Poner un pie donde nunca nadie lo ha hecho, excavar por galerías, oscuridad absoluta, inmersiones de película… adentrarse en lo desconocido es toda una aventura. En Cuenca, el gran representante de la espeleología es el Club ARA –Aire, Roca, Agua–, un grupo de amantes de esta disciplina que dedica su tiempo a explorar cuevas y proteger un precioso patrimonio natural que muy pocos tienen el privilegio de llegar a ver.
El club data su fundación en 1994 y allí estaba Félix Redondo, uno de los fundadores y actual presidente. Con 65 años, lleva explorando cuevas desde los 14 y fue uno de los fundadores de ActiJúcar, empresa de multiaventura. “Veníamos relegados de otros clubes y empezamos a explorar zonas de la provincia de Cuenca y de Guadalajara”, rememora Redondo. “Cientos” de personas han pasado por la entidad a lo largo de estos 30 años y a día de hoy cuenta con unos 50 miembros en activo.
En pos de la captación de más amantes de esta disciplina, el Club ARA ha realizado durante mucho tiempo cursos de iniciación y perfeccionamiento, si bien estos dos últimos años no se han llevado a cabo al reducirse bastante el número de inscritos tras la pandemia.
Sin duda, la espeleología tiene un aliciente prácticamente inigualable: estar donde nadie ha estado nunca. “La espeleología tiene que ser de las pocas cosas que existen en la actualidad en las que el ser humano aún puede encontrar sitios donde nadie ha puesto un pie todavía. Fíjate si quedan pocos: en la luna ya se ha puesto el pie, pero hay cuevas en las que no”, asegura Adolfo Meder, uno de los miembros del club.
Sin ir más lejos, una de las recientes incursiones del ARA tuvo lugar en el Valle del Asón –Cantabria–, un paraíso muy inexplorado todavía. Coincide el presidente del club, quien tras casi 50 años se define como alguien que siempre ha buscado pisar sitios donde no ha estado nadie. Gracias a esta práctica han descubierto lugares inimaginables escondidos en los sitios más recónditos.
El Club ARA está fuertemente comprometido con el respeto por el medio ambiente y también colabora en labores de espeleosocorro
Dentro de la faceta meramente ‘recreativa’ del Club ARA, también mantienen un fuerte compromiso con dos vertientes: el carácter humanitario de la espeleología y el respeto por el entorno.
Primeramente, la asociación tiene una parte activa de espeleosocorro por la cual, si son requeridos por las autoridades pertinentes, acuden rápidamente para participar en rescates. “Si alguien se cae en una sima o en una cueva, ayudamos al rescate. Alguna colaboración para sacar coches de algún barranco también se ha hecho.

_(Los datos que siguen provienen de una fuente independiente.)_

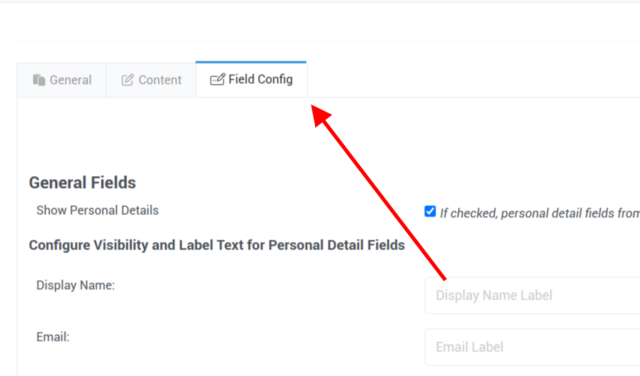Click the General Fields heading

tap(82, 182)
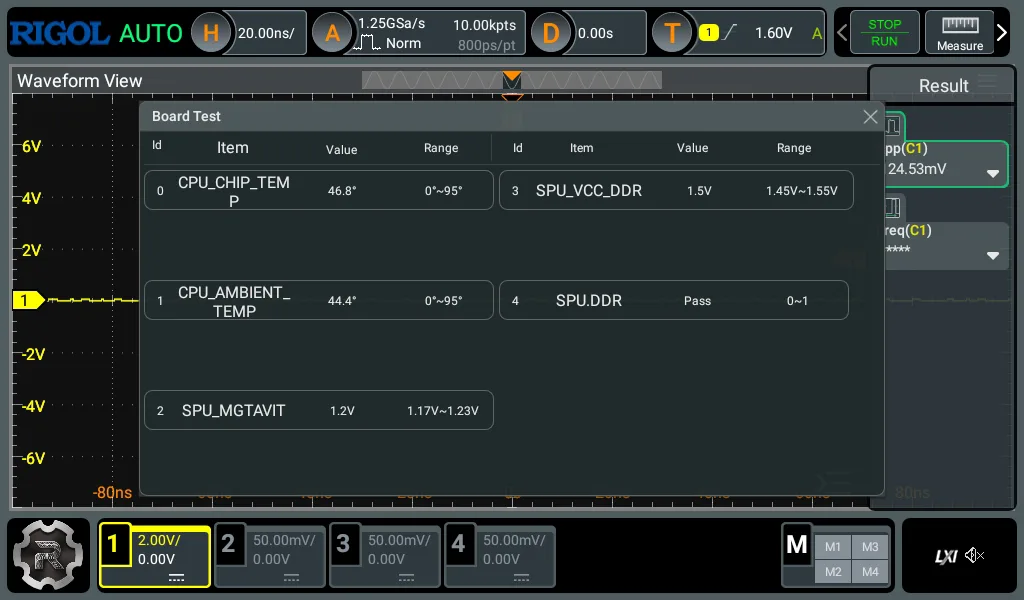The image size is (1024, 600).
Task: Tap the Horizontal timebase H icon
Action: coord(211,33)
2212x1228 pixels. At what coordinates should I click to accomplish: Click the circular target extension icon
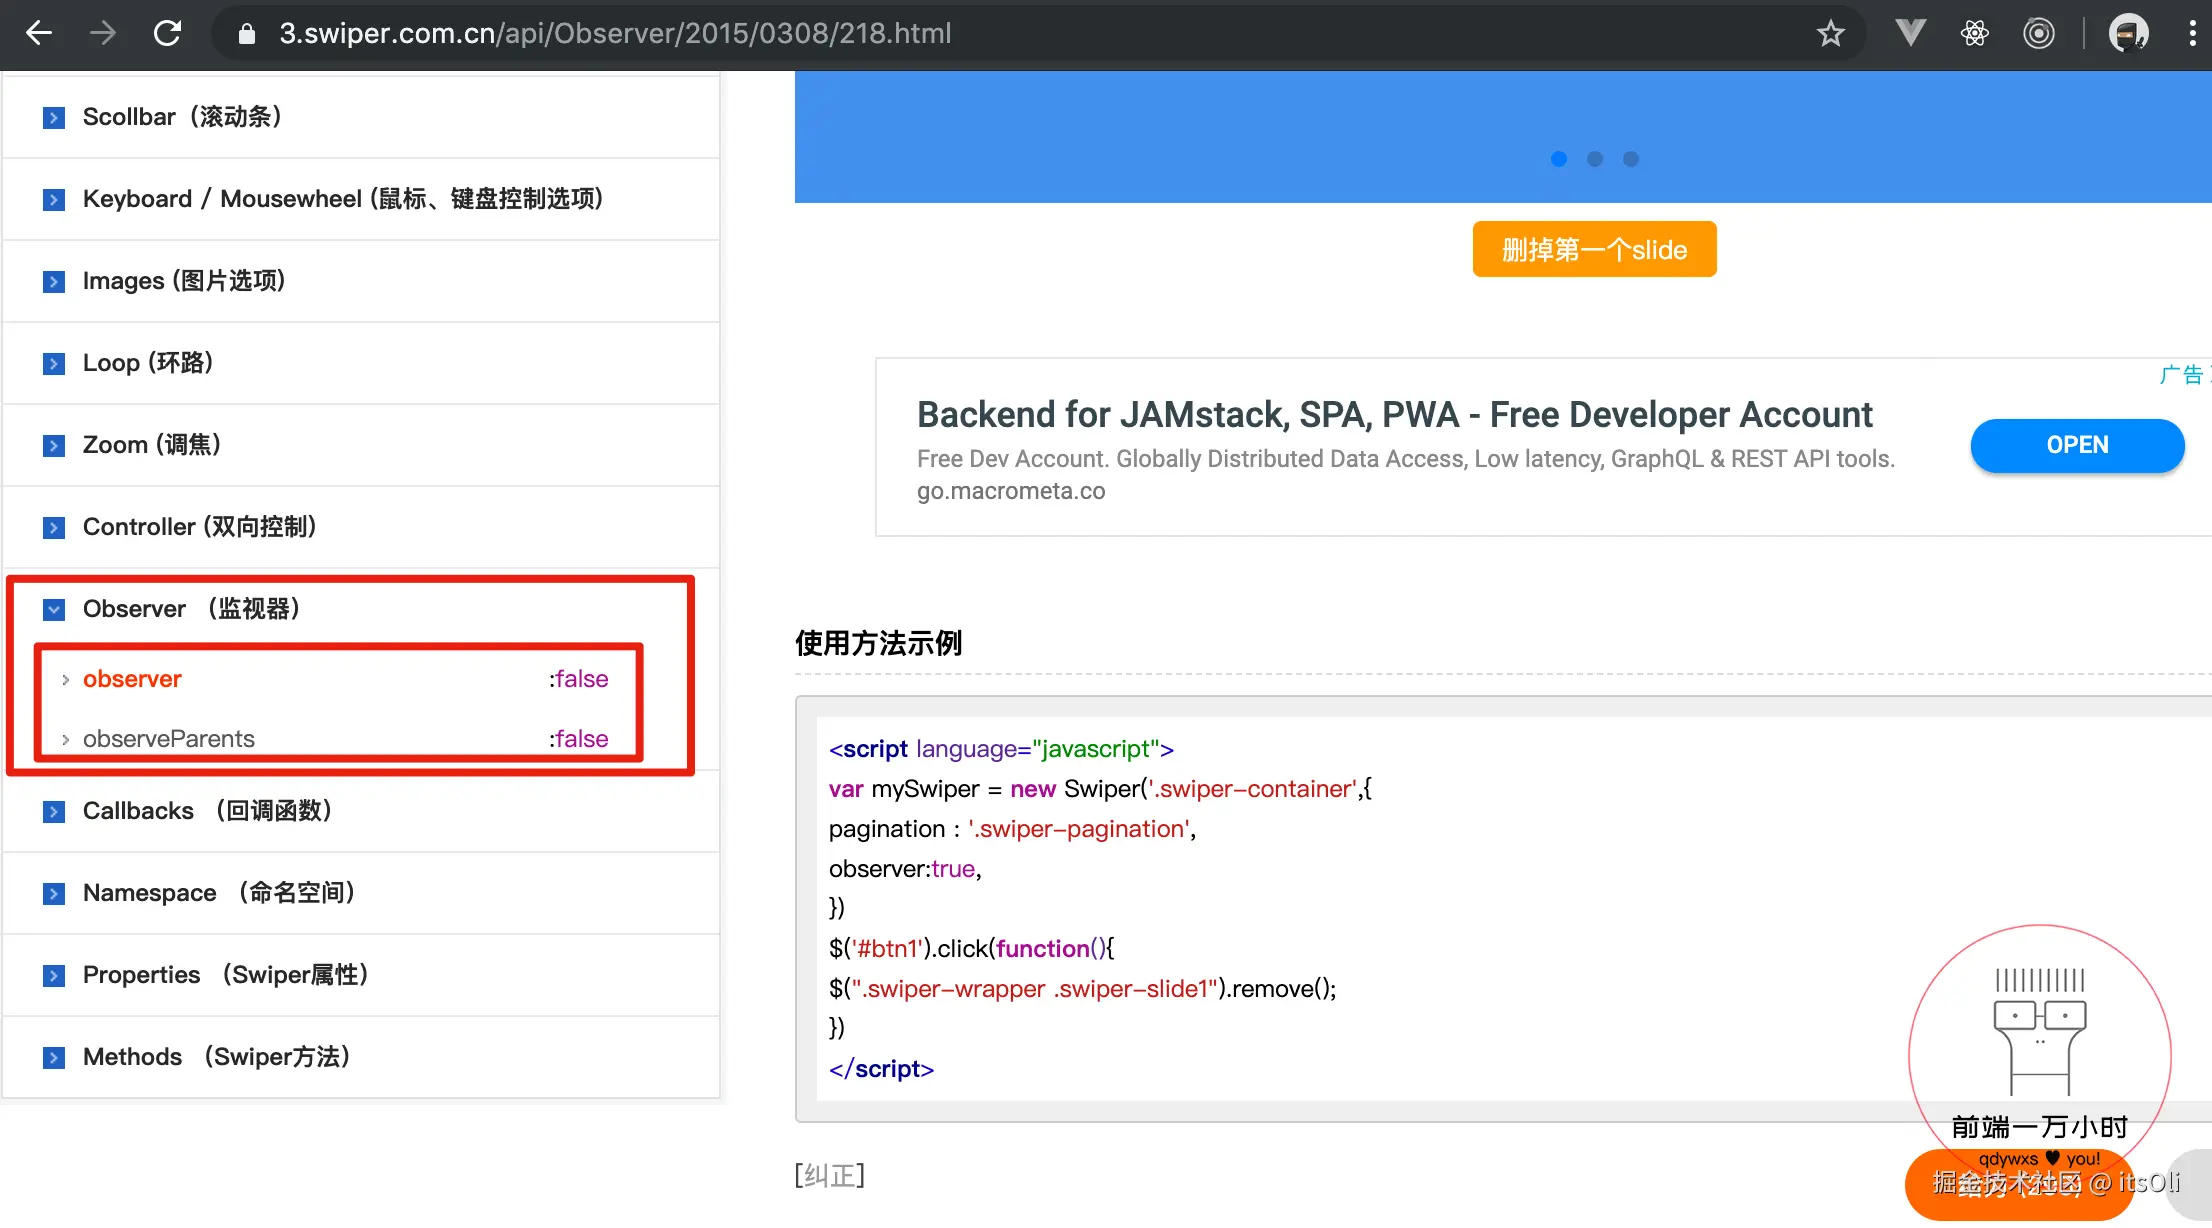(x=2038, y=33)
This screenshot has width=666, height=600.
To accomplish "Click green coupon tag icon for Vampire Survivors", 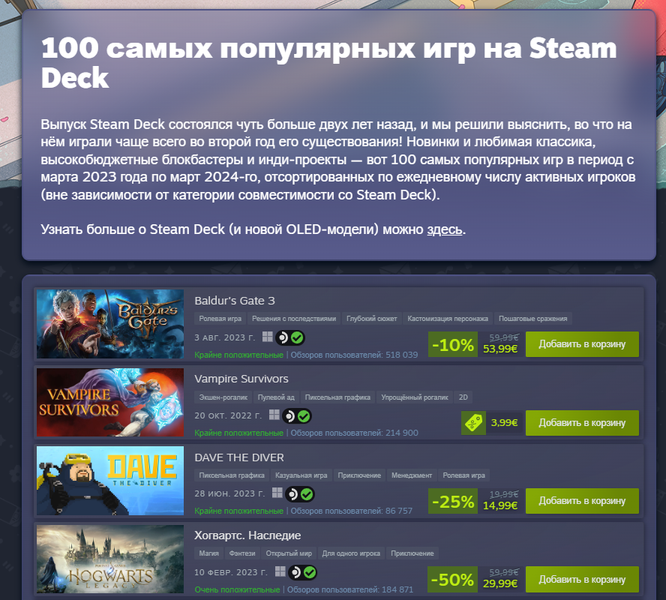I will click(x=474, y=423).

Todo esto es sin ánimo de lucro, solo somos gente que nos gusta hacer esto”, comenta Meder.
Apunta Redondo que el club está en constante contacto con la Consejería de Medio Ambiente para informar de cualquier incidencia y echar una mano. “Somos los principales interesados en que todo se conserve, estamos muy volcados”, apostilla el presidente.
Por otra parte, y teniendo en cuenta que su espacio de actividad es el entorno natural, el respeto por el mismo es una de las piedras angulares del club. “Siempre vamos con el mínimo impacto posible. Menos mal que a estas cuevas no entra mucha gente, y quien lo hace tiene conocimiento. Pero no sería la primera vez que alguien sale con una estalactita en la mano… y eso no tiene sentido. Su brillo natural está dentro de la cueva, no fuera”, lamenta Meder.

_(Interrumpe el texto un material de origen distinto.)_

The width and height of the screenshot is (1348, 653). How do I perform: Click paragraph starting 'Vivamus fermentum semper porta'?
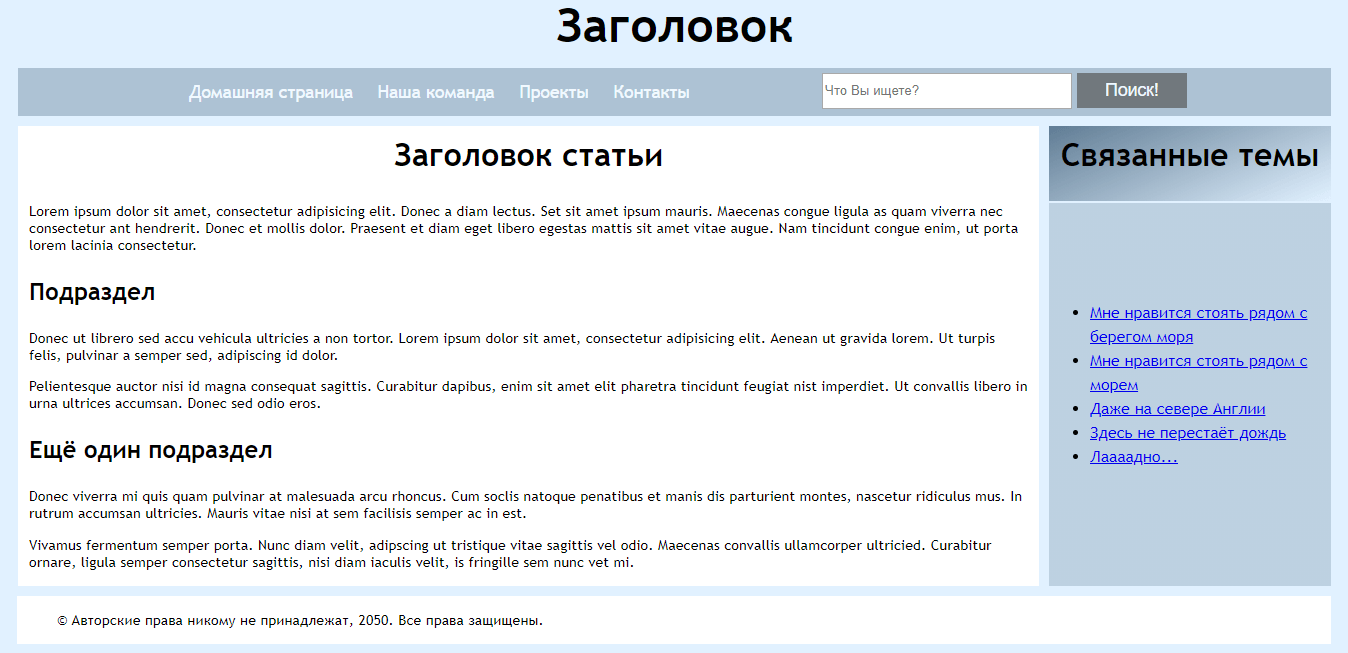[x=510, y=554]
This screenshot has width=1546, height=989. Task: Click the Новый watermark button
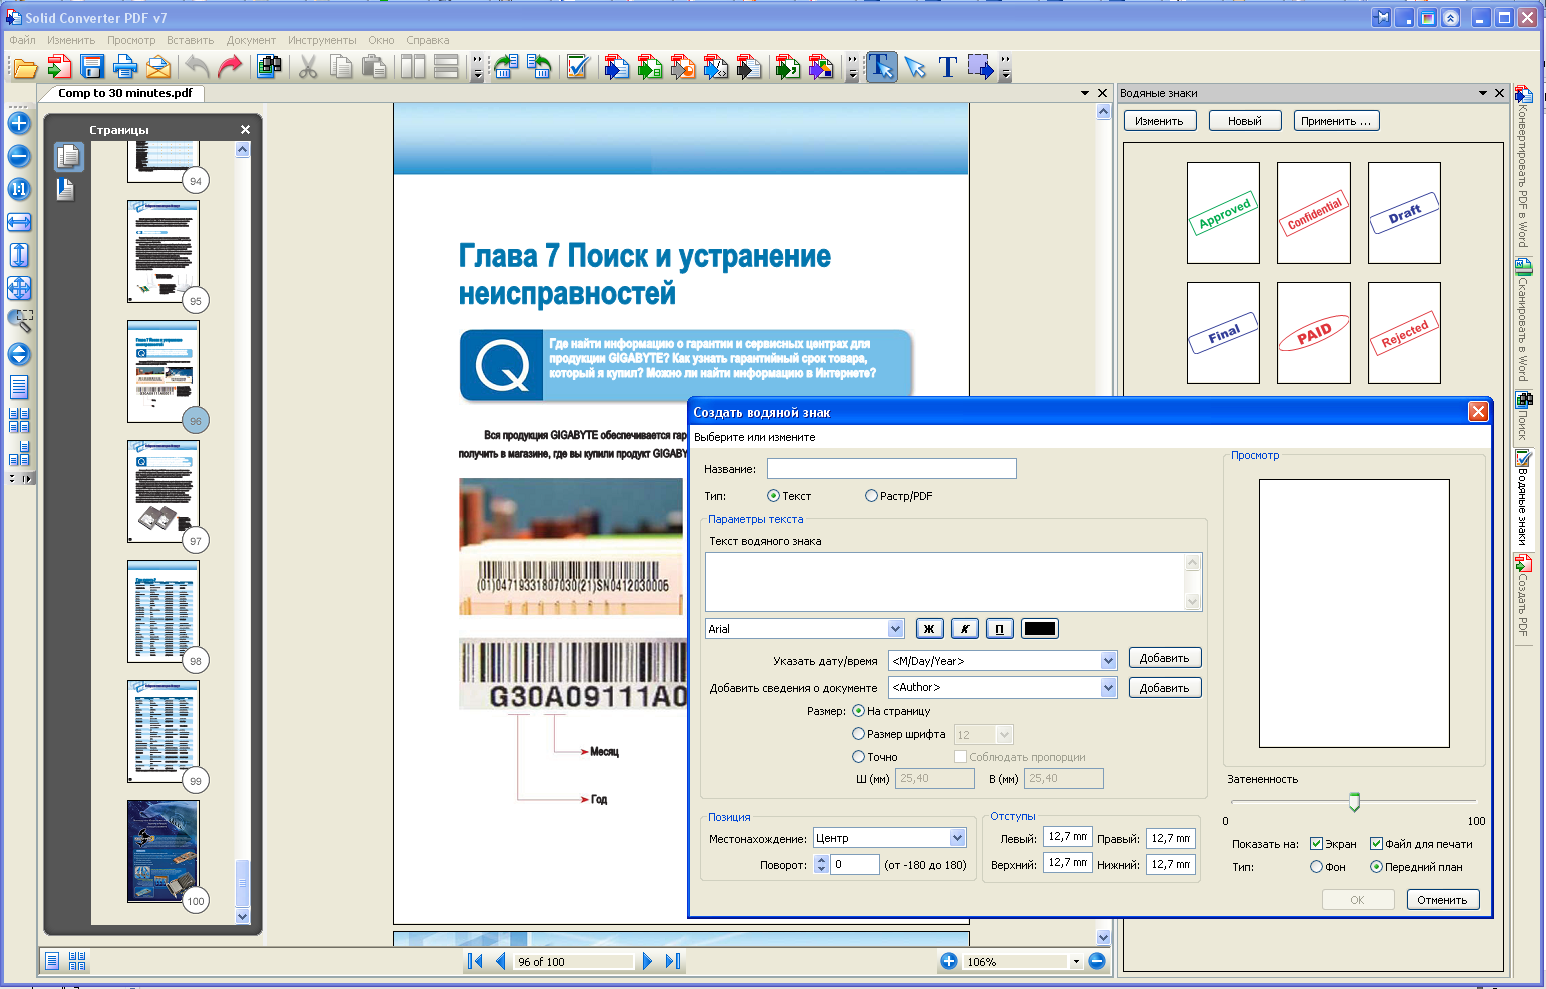[x=1244, y=121]
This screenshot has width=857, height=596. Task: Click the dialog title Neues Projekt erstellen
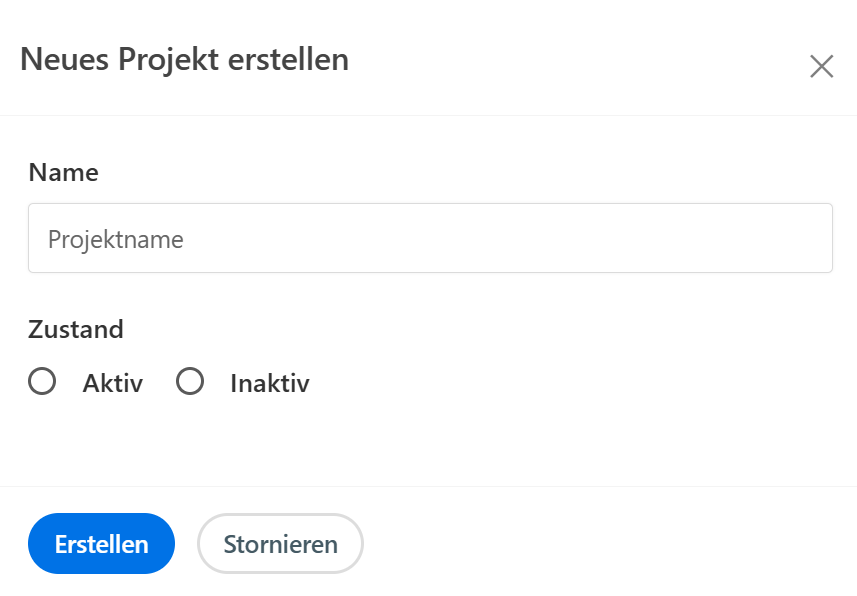[x=184, y=59]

Cada salida del ARA es también un ejercicio de observación y conservación, y también hacen mediciones de CO2, así como topografías, con el objetivo de confirmar que el lugar a explorar es seguro y su aire también. La ética es simple: disfrutar sin dañar.

Entre tantas exploraciones y divulgaciones, el Club ARA sigue trabajando en otros aspectos y ahora mismo tiene entre manos un proyecto muy especial, tal y como comentan Félix Redondo y Adolfo Meder.
De momento no pueden desvelar demasiado, ya que implica una serie de trabajos topográficos y permisos que hay que tratar con mucha cautela, pero informan de que “pronto” podría haber novedades con respecto al proyecto. Tan solo deja entrever el presidente que se trata de una mina en la provincia que supondría todo un hito. “Lleva mucho esfuerzo detrás, irá acompañado de un libro y de charlas”, añade Redondo, emocionado, como todo el club, por esta “gran noticia” que tienen que dar y que aumentará el ya de por sí rico patrimonio natural que tiene el territorio conquense.
Y es que Cuenca, como señala Redondo, es un “paraíso” para la espeleología, disciplina que nunca deja de sorprender a quienes la practican.